What troubles does gcc compiler optimization cause ???

Today I saw a very interesting program, as shown below:

int main(){    const int a = 1;    int *b = (int*)&a;    *b = 21;    printf("%d, %d", a, *b);    return 0;}

When I first saw this program, I thought it was 21 or 21, but I was wrong.

It was hard to understand for a moment, so I output their addresses again:

int main(){    const int a = 1;    int *b = (int*)&a;    *b = 21;    printf("%d, %d", a, *b);    printf("\n%p, %p", &a, &*b);    return 0;}

Their addresses are the same. I am more puzzled here, so I tried to check the assembly code.

int main(){    const int a = 1;    int *b = (int*)&a;    *b = 21;    printf("%d", a);    return 0;}

The compilation code is as follows:

Here we get at&t's assembly code, which is different from intel:

1. The command format is: command name, meta-operand, destination operand

2. Add % before the Register

3. Add $ before the operand

4, 0x4 (% esp) is memory addressing, which actually represents the content in the esp register + 4 (if you do not understand it very well, I hope to find the information by myself, I have limited knowledge)

First, let's look at the line labeled 1. The corresponding c statement is const int a = 1. This is where 1 is placed in the address 0x18 (% esp, next, let's look at the printf statement corresponding to number 2 and find that there is no reference value for the position where the address is 0x18 (% esp, instead, 1 is directly put to 0x4 (% esp) and then output.

Therefore, I personally think that the first result is caused by some optimizations made by the compiler.
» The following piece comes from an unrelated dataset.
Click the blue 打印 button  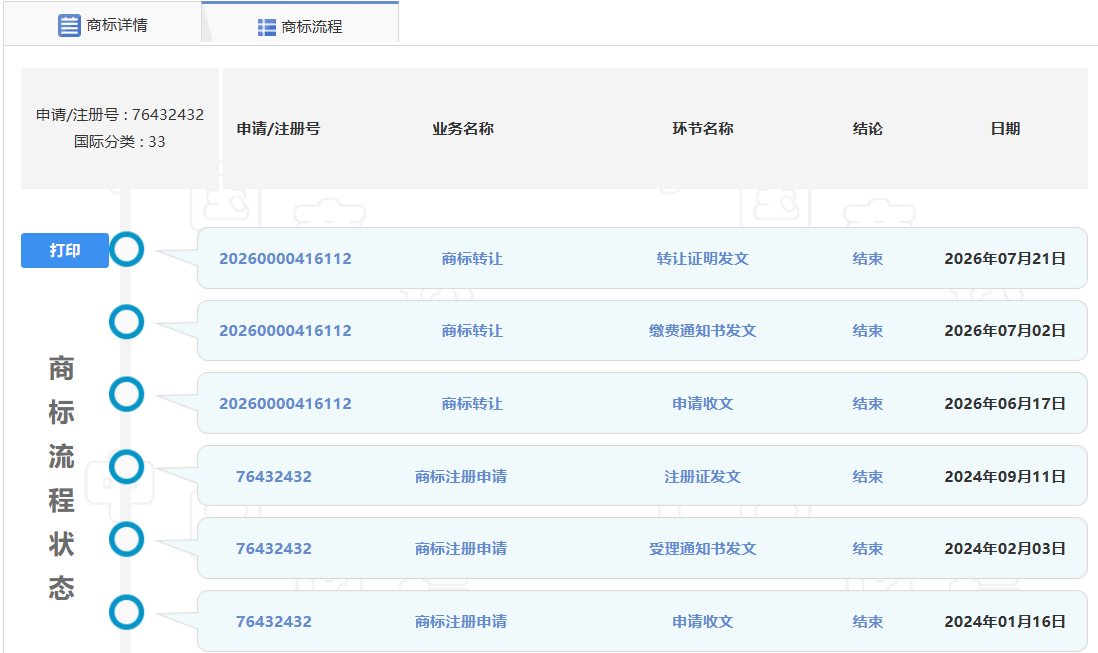(65, 251)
To prove my point, I modified the program:

int main(){    int c = 1;    const int a = c;    int *b = (int*)&a;    *b = 21;    printf("%d, %d", a, *b);    return 0;}

Output result:

The corresponding assembly code is:

At Mark 1, we can determine where a is stored in 0x14 (% esp). At Mark 2, the corresponding printf statement. This statement processes parameters from right to left, 2. Processing is * B, 3 processing is a. At this time, we can see that we use an address instead of a numerical value. At the same time, we can see that the number is 0. we assign a value of 1 to c, when a is assigned a value, the compiler uses a value without a reference address.

Therefore, I guess the compiler has an optimization function in this regard: If a variable is assigned a constant during definition, when it is referenced, the compiler will directly use this constant value instead of the address reference to save time, but it also brings us extra trouble.

These are my personal opinions. I hope you can give me some advice !!!